Stern told the Associated Press last month that other countries "think [an under-23 model is] a ruse by us to help the U.S.," calling it the "biggest problem in the international community."
After all, not every country has a Ricky Rubio on its side to counter all of the young U.S. talent.
Much like FIFA restricts 23-and-older players from the Olympics (with certain exceptions), FIBA should be able to do the same with their players, cutting the International Olympic Committee out of the decision.
What's the advantage for FIBA?
Like FIFA's World Cup, the new FIBA World Cup would immediately become the best global basketball competition around.
3. Profits Shared With Athletes
If the NBA's main motivation for the under-23 model is money—and make no mistake, it is—then it's only logical that the players should expect some of that profit, right?
That makes Mark Cuban's comments to ESPNDallas.com in May all the more interesting.

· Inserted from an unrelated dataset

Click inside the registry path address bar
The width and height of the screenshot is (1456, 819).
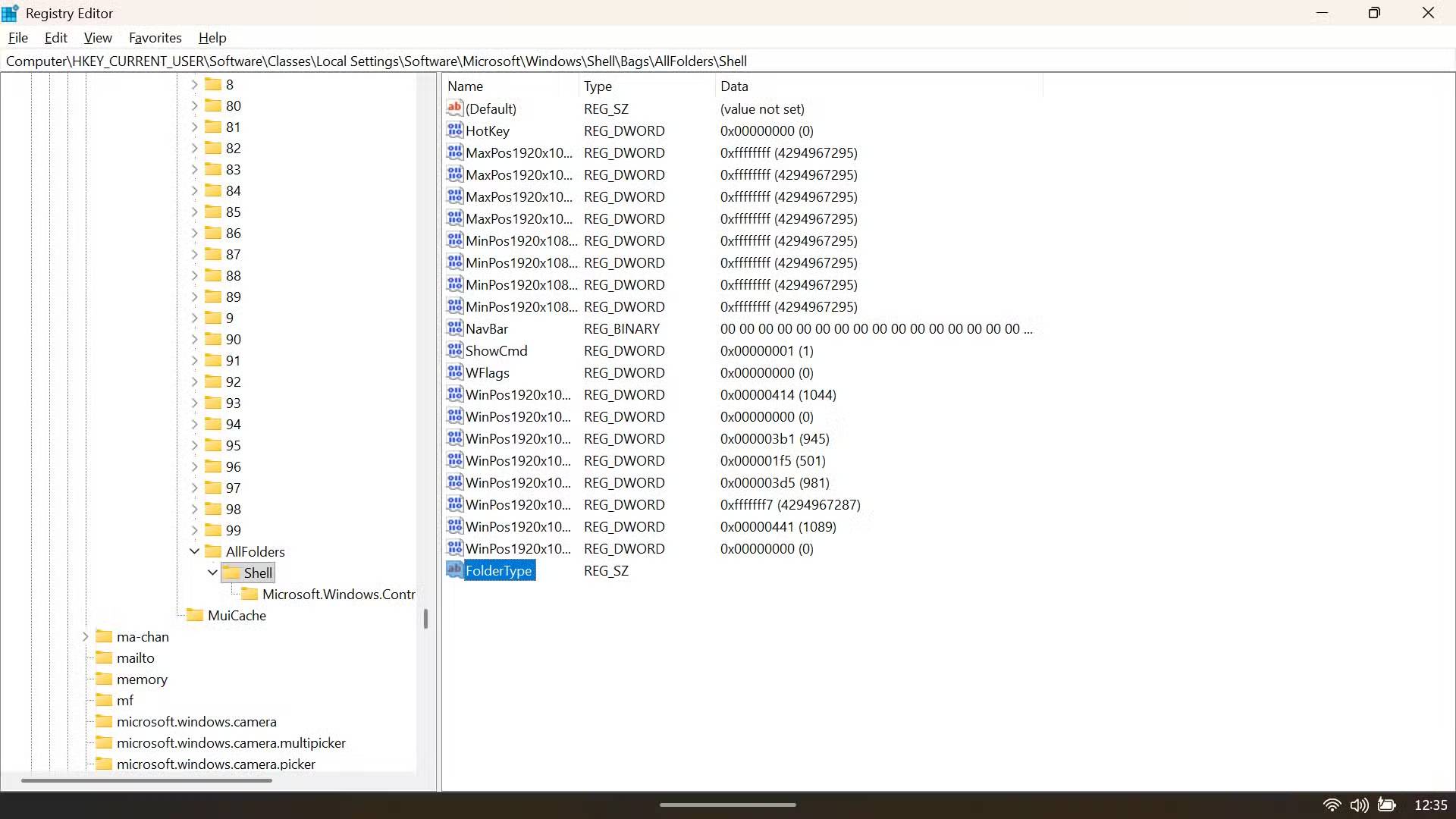tap(455, 61)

"(I'd be) more thrilled if the NBA starts its own world championship," Cuban said. "This way the revenues from the tourney could be shared with players. When the revenues go to FIBA, they get next to nothing. The teams get absolutely nothing."
Presumably, if the FIBA World Cup starts generating revenues like the FIFA World Cup, it should only mean more money for the NBA.
Let's make it clear, though: If owners are keeping older players out of the Olympics for financial reasons, the players will expect to see some of that money.
Otherwise, what incentive do they have to help the NBA make the FIBA World Cup a success? They don't have to play, as Yahoo! Sports' Adrian Wojnarowski recently wrote.
4. NBA Team Clearance for Injured Players
If they don't already, from this point forward, all NBA contracts could include a clause essentially giving NBA teams veto power over a player's involvement in any organized summer basketball tournament, due to injuries.
If a player needed surgery after the NBA season but still wanted to play in the Olympics (like Luol Deng this summer), the NBA team would have the power to prohibit him from doing so.
Players should be allowed to consult independent doctors under this model. If they're risking no further damage by participating in the Olympics, their NBA team wouldn't be allowed to stop them.
The players likely wouldn't be thrilled about this part of the plan. But besides money, injury risk is overwhelmingly the owners' largest concern about international competition.
If the owners had final say over the participation of injured players, wouldn't that make them less reluctant to allow a few 23-or-older players in the Olympics, too?
5. Don't Implement U-23 Until 2020
David Stern recently told USA Today that the shift to an under-23 model in the Olympics "is not an urgent issue," and that "nothing is definitive."
If that's true, the NBA and FIBA should hold off on the change until after the 2016 Olympics in Rio de Janeiro.
Making the switch before 2016 means that Team USA wouldn't get one more shot to build another "Dream Team." Nothing against this year's iteration (who doesn't love 83-point blowouts?), but injuries held this team back from becoming a true Dream Team rival.
For the under-23 idea to be more digestible for players and fans alike, everyone needs to go into the Olympic process knowing that it'll be the last hoorah for Team USA superstars.
That way, all 23-and-older players will know that if they're ever planning on playing in an Olympics, 2016 will likely be their last shot.